Der Teich ist absolut klar und die Wasserwerte hatte ich letzte Woche erst geprüft, die waren auch in Ordnung.
Was kann das also sein, __ Parasiten? was würdet Ihr dagegen unternehmen oder eventuell noch ein paar Tage abwarten.
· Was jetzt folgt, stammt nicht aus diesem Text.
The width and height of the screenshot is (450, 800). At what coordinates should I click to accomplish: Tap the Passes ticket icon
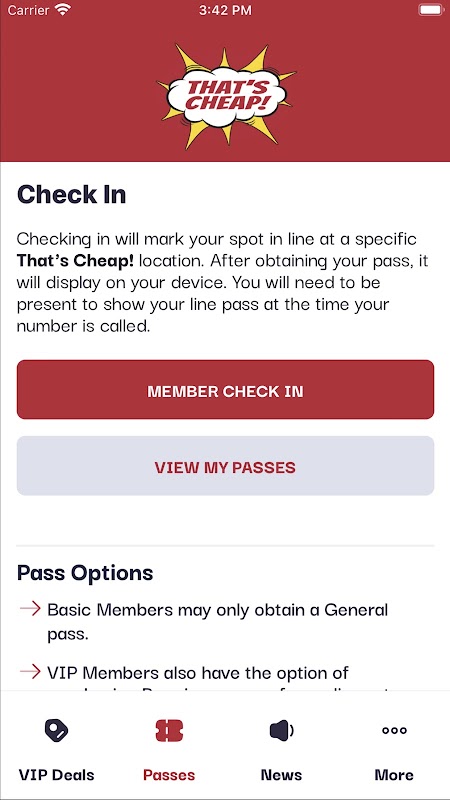tap(169, 731)
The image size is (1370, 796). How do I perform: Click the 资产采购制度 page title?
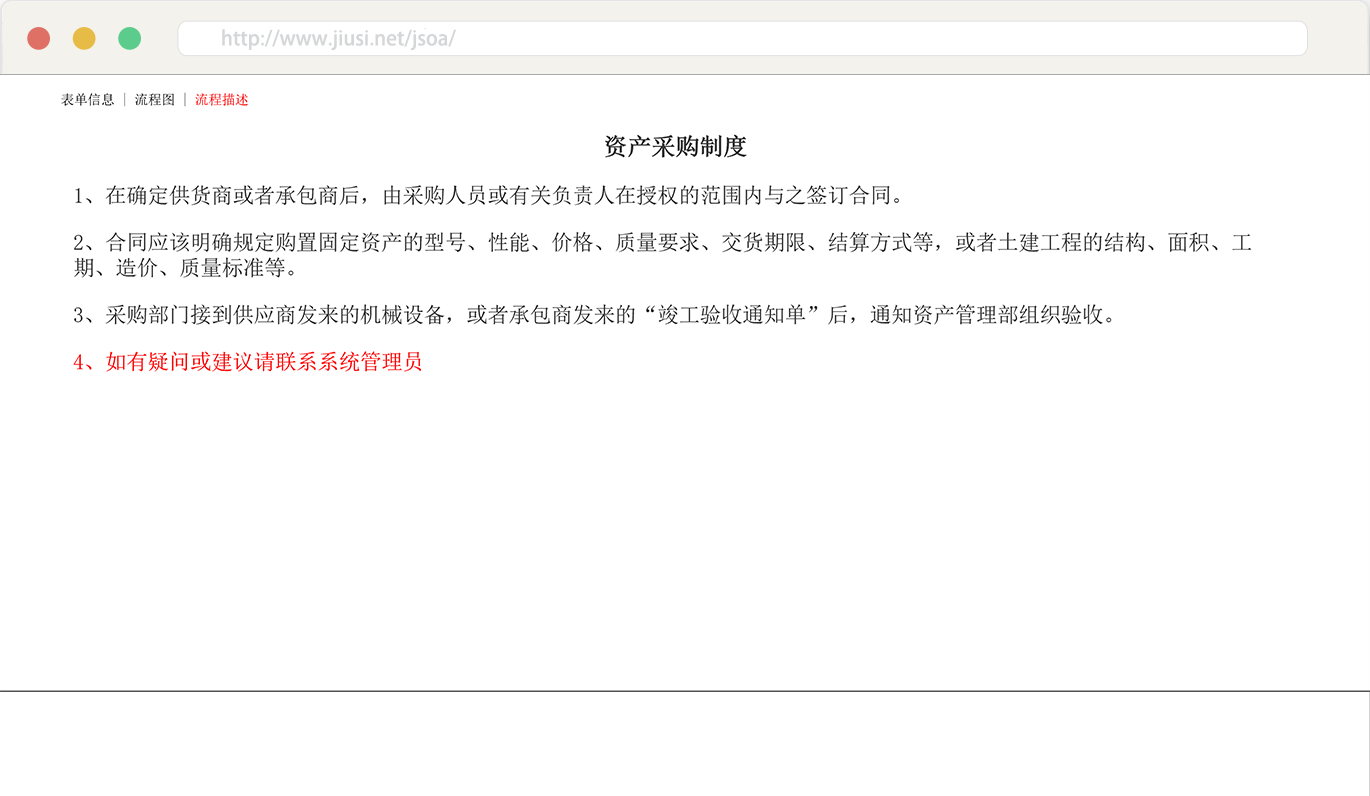click(675, 147)
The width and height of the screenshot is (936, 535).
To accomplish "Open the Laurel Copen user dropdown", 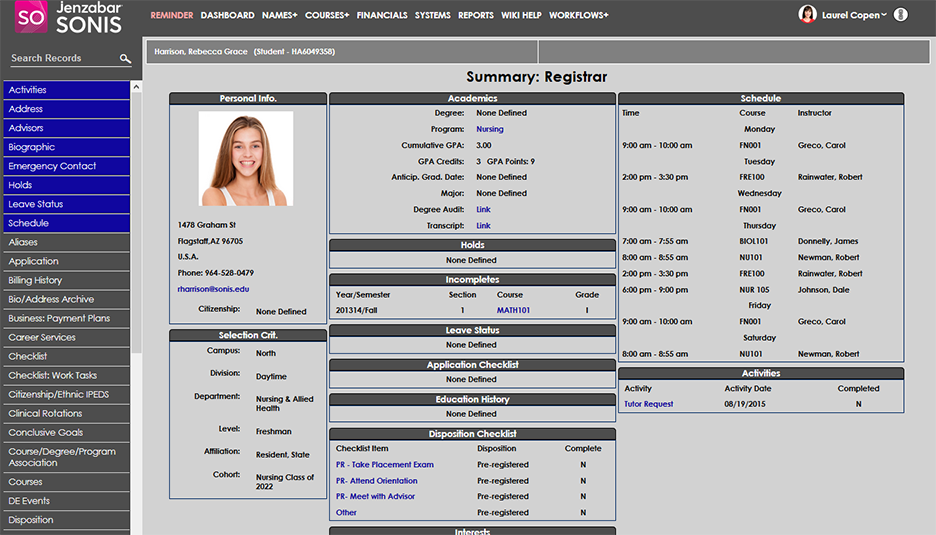I will pos(854,15).
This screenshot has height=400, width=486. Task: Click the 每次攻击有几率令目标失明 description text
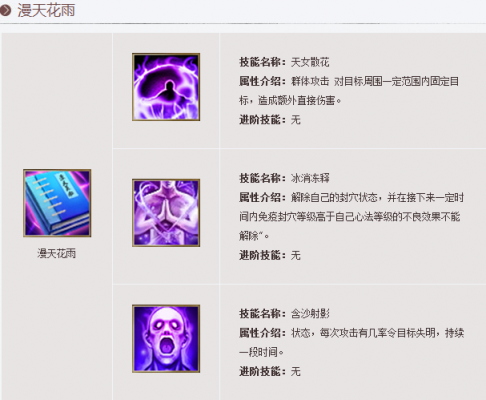click(x=378, y=333)
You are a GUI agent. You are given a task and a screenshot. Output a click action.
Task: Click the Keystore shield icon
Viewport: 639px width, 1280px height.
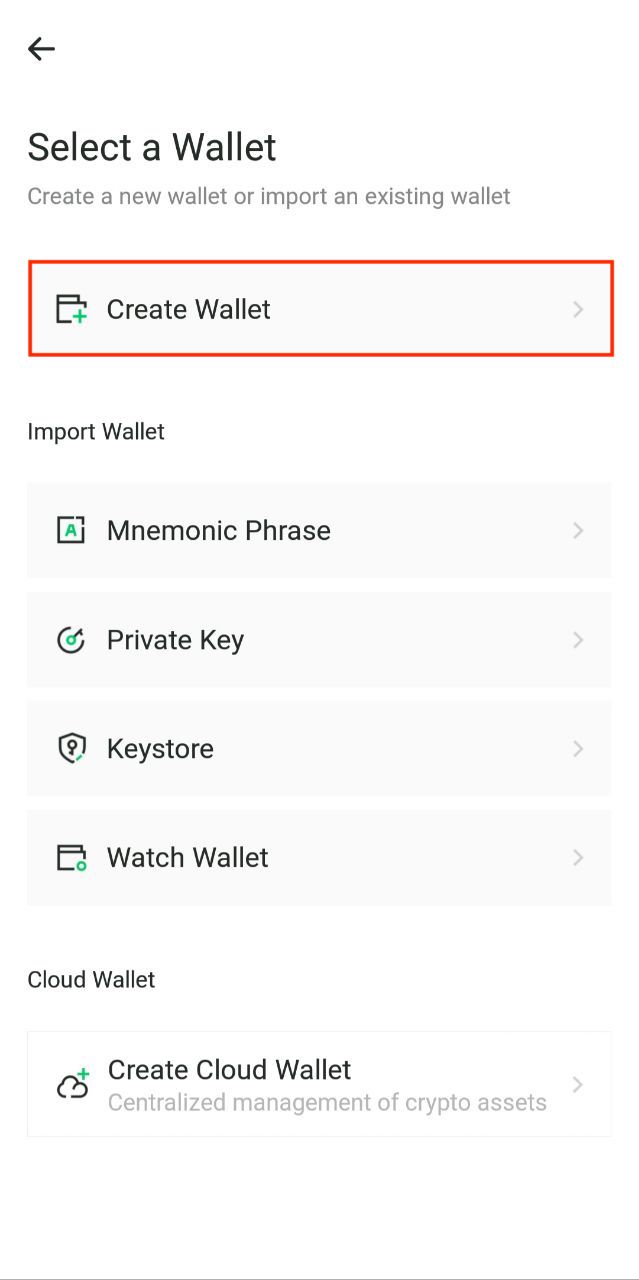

Vielen Dank schon einmal im voraus
Gruß Ralf


----------



## Joerg (22. Mai 2012)

*AW: Hilfe einer meiner Kois hat weisse Punkte*

Ralf,
:Willkommen2

weiße Punkte können ungefähliche Karpfenpocken oder eine gefährliche Pünktchenrankheit sein.
Der Tierarzt macht einen Abstrich und kann das dann damit feststellen.


----------



## katja (22. Mai 2012)

*AW: Hilfe einer meiner Kois hat weisse Punkte*

von mir auch :willkommen im forum

danach wird in letzter zeit öfter gefragt, könnte es nicht auch ein einfacher laichausschlag sein?


----------



## kater591 (22. Mai 2012)

*AW: Hilfe einer meiner Kois hat weisse Punkte*

Hallöchen, erst einmal danke für eure netten Willkommensgrüße,
nei Laichausschlag ist das nicht dafür ist der noch zu jung mit seinen knapp 3 Jahren denke ich, aber das konntet Ihr ja nicht wissen. Ich werde in den nächsten Tagen mal ein Bildchen von meinen Fischis einstellen. Ja an einen Abstrich hab ich auch schon gedacht, werde nochmal so 2-3 Tage warten wie sich das macht und wenns schlimmer wird muss ich ihn wohl schnappen und zum Onkel Doktor bringen. Er soll ja nicht meine größeren mit irgend nem Mist anstecken.


----------



## Moonlight (22. Mai 2012)

*AW: Hilfe einer meiner Kois hat weisse Punkte*

Hallo und herzlich willkommen   also ein koi mit 3 jahren kann locker geschlechtsreif sein. meine nisai haben letztes jahr ordentlich mitgemischt  laichausschlag beschränkt sich hauptsächlich auf den kopf- und kiemendeckelbereich, manchmal auch über den körper, aber dann relativ gleichmäßig. vereinzelte punkte deuten eigentlich auf was anderes hin. bitte bilder! wenn es ichty sein sollte, dann muß schnell gehandelt werden.


----------



## Joerg (22. Mai 2012)

*AW: Hilfe einer meiner Kois hat weisse Punkte*

Ralf,
Abstrich und Tierarzt sind eine sehr gute Idee.
Wenn sich andere anstecken oder das ganze sich verschlimmert, gilt es bei Weißpünktchenkrankheit (Ichthyophthiriose) keine Zeit zu verlieren.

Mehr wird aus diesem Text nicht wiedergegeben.